Alerts and Vortex Mind findings share the same severity vocabulary. When a high or critical alert fires:
  1. The alert event is emitted by the card runtime.
  2. Vortex Mind picks it up and starts a diagnostic run, using the card’s metric ID as the anchor.
  3. Vortex Mind walks the connector graph, gathering evidence from related connectors (for example, a Google Ads ROAS Drop Alert triggers Vortex Mind to check Shopify order volume, GA4 Paid Search revenue, and the Clicks vs Conversions card before concluding whether it is a measurement break or a real performance decline).
  4. The diagnostic produces a structured finding with severity and confidence attached.
  5. If the finding qualifies, it promotes to an Action on the Kanban.
When the alert resolves (the metric returns to its band), a resolved event fires with severity: info, the Action card moves to Done, and Vortex Memory archives the alert with its evidence for future pattern matching.

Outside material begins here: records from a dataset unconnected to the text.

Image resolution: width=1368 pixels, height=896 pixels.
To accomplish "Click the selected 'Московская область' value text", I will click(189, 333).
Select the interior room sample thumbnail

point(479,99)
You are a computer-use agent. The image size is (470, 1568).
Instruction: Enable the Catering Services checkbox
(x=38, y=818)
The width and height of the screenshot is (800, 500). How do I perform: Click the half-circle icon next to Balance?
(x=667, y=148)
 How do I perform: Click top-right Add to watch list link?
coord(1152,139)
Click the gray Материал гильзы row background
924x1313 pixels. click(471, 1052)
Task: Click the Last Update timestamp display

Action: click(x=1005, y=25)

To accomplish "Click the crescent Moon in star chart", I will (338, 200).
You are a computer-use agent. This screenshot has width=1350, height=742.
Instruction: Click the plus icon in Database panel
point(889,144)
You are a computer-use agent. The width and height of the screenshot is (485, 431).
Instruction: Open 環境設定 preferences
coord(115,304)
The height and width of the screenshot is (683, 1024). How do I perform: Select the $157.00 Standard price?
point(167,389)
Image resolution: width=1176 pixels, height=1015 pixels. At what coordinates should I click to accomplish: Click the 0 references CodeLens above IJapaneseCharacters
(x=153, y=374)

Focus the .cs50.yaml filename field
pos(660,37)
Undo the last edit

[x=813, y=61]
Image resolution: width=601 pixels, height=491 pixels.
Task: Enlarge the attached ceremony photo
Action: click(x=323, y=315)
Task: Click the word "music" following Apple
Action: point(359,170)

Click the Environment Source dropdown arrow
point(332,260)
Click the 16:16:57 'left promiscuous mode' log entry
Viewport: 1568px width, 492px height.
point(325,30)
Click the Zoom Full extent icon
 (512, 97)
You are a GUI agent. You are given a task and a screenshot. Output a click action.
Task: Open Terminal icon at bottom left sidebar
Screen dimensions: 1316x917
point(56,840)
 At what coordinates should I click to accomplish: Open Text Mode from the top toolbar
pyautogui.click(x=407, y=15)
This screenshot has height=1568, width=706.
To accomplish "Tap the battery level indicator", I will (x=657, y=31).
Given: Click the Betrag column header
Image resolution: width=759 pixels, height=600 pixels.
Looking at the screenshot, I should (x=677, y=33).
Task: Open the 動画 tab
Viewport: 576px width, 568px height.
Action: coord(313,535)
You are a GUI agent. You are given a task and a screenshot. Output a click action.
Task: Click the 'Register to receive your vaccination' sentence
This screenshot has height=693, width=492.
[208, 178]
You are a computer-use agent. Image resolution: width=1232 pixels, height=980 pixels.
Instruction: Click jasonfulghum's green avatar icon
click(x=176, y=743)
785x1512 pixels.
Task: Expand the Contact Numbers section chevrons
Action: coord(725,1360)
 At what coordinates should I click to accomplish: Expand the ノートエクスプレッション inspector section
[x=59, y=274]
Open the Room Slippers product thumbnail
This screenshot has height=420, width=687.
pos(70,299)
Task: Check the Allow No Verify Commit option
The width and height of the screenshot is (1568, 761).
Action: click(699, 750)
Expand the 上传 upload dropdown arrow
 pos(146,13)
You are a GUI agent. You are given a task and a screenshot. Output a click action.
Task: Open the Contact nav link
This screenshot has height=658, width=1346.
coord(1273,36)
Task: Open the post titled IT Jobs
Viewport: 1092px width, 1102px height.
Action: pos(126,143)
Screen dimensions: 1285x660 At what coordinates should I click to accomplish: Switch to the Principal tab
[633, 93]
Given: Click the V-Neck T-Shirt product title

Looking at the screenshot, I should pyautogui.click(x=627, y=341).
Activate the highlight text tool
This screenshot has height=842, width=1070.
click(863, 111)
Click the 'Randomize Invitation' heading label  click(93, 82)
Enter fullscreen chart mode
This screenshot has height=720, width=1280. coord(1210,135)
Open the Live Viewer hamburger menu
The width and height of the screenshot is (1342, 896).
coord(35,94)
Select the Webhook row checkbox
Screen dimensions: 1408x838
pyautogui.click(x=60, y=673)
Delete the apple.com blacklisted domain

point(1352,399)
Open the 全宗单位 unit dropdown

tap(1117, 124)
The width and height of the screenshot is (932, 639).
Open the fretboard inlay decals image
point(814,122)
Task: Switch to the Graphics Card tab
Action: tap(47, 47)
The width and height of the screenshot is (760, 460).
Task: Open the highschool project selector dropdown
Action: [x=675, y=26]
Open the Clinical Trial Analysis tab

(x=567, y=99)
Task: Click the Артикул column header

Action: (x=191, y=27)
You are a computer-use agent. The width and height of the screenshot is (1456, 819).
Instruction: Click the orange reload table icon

Configure alert channels and routing

You can customise where alerts surface under Settings → Alerts.
ChannelDefault behaviour
In-app bannerAlways on. Alert count badge updates in real time.
EmailDaily digest by default. Critical alerts send immediately.
SlackWebhook-based. Default floor: High and above. Configure per channel and per severity.
Microsoft TeamsSame model as Slack.
PagerDutyCritical alerts only, via a PagerDuty integration key.
WebhookGeneric JSON POST for partner integrations.
A common Slack setup: route critical alerts to #vortex-iq-critical and all alerts to #vortex-iq-all. Set quiet hours per channel (for example, no pings between 22:00 and 07:00 local) so high-severity alerts still reach on-call but low-severity alerts wait for morning.

Adjust alert thresholds

The Dashboard Settings page (gear icon on any connector tab, or navigate to /v2/dashboard-settings) includes a Sensitivity tab. For each alerting card you see:
  • The current green target value
  • The current red threshold value
  • A sensitivity slider (Very high / High / Medium / Low)
  • A Reset to defaults button per category
Customisations are versioned and audit-trailed. You can see who changed a threshold and when, and revert to the recipe default at any time.
Tightening a sentiment threshold also tightens the alert threshold unless you decouple the two under the advanced settings for that card. Widening the threshold during a known event (a Black Friday promotional period, for example) prevents false-positive alerts without disabling the card’s monitoring.